** Problem description **
Copy out each line from the start of the material below until the line with "Task: Click the blue star near January 2024", that line included.

· · · · · · ·

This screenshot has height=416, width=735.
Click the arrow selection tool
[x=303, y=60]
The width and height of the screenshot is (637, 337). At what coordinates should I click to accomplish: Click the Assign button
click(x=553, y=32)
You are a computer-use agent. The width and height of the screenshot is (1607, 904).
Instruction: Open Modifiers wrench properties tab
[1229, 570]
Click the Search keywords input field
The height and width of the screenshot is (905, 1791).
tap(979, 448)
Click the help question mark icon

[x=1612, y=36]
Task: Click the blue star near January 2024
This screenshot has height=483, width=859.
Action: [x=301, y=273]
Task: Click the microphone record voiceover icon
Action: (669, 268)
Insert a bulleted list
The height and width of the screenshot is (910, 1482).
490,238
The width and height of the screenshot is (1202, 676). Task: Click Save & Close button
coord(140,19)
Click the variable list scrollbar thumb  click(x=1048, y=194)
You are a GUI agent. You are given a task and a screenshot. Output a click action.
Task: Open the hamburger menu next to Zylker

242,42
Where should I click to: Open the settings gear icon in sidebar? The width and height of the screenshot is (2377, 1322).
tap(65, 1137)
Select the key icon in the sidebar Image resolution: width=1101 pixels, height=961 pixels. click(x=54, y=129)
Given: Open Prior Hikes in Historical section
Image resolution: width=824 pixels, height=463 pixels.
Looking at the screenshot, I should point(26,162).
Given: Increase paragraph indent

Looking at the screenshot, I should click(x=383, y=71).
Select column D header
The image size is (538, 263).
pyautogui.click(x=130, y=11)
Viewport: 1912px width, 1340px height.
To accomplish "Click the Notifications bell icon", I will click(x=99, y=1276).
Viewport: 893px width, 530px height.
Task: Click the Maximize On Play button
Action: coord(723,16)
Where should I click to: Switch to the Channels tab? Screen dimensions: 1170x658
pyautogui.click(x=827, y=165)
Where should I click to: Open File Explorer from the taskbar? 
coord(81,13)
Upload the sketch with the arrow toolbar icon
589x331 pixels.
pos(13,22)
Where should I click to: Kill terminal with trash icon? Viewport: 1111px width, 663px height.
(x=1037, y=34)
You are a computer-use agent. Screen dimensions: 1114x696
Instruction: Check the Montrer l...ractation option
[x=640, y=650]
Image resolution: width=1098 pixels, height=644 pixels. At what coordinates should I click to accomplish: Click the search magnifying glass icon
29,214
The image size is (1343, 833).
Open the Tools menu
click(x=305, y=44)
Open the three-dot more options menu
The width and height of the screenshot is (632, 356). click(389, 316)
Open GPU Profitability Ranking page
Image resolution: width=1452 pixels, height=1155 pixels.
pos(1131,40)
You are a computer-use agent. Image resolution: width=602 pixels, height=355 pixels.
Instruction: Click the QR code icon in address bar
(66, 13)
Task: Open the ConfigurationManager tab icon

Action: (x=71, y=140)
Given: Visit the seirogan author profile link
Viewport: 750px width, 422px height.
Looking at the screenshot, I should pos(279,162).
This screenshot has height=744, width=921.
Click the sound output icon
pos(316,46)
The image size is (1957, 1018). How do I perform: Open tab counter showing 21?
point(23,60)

· · · · · · ·

** Result below **
This screenshot has height=416, width=735.
Click the arrow selection tool
[x=303, y=60]
The width and height of the screenshot is (637, 337). At what coordinates should I click to accomplish: Click the Assign button
click(x=553, y=32)
You are a computer-use agent. The width and height of the screenshot is (1607, 904).
Instruction: Open Modifiers wrench properties tab
[1229, 570]
Click the Search keywords input field
The height and width of the screenshot is (905, 1791).
tap(979, 448)
Click the help question mark icon

[x=1612, y=36]
Task: Click the blue star near January 2024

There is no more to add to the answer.